--- Text shown ---
When considering longer time periods, a fixed "pure time preference" discount rate becomes extremely counterintuitive; a 1% rate implies that Tutankhamun should ethically value a single day of his life over the sum total entire lives of everyone living today. Over long periods, peoples' stated preferences become extremely hyperbolic. Critics worry that valuing the individual welfare of future generations can, if taken to an extreme, lead to a problematic 'Pascal's mugging' conclusion that current welfare has relatively negligible value.

==== In global climate change ====

This topic has recently been very controversial and highly debated. Since there is such a strong probability that the world will suffer significantly in the future due to global change in temperature, finding the correct social discount rate for the benefits of reducing CO_{2} emissions and other harmful greenhouse gases is very important. In 2005, a New York Times article written by Hal Varian states:
The choice of an appropriate social time discount rate has long been debated. Some very intelligent people have argued that giving future generations less weight than the current generation is "ethically indefensible." Other equally intelligent people have argued that weighting generations equally leads to paradoxical and even nonsensical results.

--- Recorded data ---
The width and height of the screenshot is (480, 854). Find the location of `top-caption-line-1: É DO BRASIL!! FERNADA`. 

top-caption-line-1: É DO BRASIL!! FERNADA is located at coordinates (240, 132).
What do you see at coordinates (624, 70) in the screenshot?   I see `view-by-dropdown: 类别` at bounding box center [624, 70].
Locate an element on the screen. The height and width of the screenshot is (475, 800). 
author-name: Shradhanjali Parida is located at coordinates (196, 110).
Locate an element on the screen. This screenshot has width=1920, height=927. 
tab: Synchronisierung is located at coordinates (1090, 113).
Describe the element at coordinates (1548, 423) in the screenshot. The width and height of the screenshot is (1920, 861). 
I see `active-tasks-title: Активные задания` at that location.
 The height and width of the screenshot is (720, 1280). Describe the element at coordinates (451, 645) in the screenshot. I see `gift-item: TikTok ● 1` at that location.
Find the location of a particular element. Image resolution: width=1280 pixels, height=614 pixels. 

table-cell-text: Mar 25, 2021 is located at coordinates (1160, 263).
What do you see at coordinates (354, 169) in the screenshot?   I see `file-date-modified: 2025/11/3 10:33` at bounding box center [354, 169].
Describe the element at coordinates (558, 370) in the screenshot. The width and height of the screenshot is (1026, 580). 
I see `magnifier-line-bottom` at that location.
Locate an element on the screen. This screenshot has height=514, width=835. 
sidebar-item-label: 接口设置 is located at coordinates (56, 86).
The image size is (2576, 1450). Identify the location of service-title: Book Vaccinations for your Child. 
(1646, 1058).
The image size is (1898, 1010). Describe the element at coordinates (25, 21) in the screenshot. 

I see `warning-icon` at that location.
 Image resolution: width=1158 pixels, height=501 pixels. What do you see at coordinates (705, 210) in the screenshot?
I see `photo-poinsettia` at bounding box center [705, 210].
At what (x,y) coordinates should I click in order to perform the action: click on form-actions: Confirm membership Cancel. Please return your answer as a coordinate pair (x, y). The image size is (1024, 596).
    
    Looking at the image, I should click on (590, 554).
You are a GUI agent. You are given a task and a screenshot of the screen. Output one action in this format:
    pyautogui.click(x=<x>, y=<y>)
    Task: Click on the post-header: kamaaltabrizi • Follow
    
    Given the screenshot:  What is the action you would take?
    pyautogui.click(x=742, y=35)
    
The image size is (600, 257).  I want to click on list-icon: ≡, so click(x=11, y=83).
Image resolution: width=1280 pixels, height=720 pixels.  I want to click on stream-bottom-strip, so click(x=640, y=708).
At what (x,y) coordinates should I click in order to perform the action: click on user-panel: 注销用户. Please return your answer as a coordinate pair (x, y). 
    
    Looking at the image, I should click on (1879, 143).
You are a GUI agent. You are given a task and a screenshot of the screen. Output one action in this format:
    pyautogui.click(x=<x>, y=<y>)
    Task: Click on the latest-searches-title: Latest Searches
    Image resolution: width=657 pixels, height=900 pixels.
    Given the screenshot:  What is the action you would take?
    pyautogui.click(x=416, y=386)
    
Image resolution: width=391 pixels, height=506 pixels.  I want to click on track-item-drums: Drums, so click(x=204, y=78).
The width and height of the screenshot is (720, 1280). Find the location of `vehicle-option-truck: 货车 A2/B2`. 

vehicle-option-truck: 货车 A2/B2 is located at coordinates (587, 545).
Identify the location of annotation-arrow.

--- Exercise details ---
From the passage on discounting future welfare, list every expression that is set in quotation marks, whether single or double.

--- Output of the task ---
- pure time preference
- Pascal's mugging
- ethically indefensible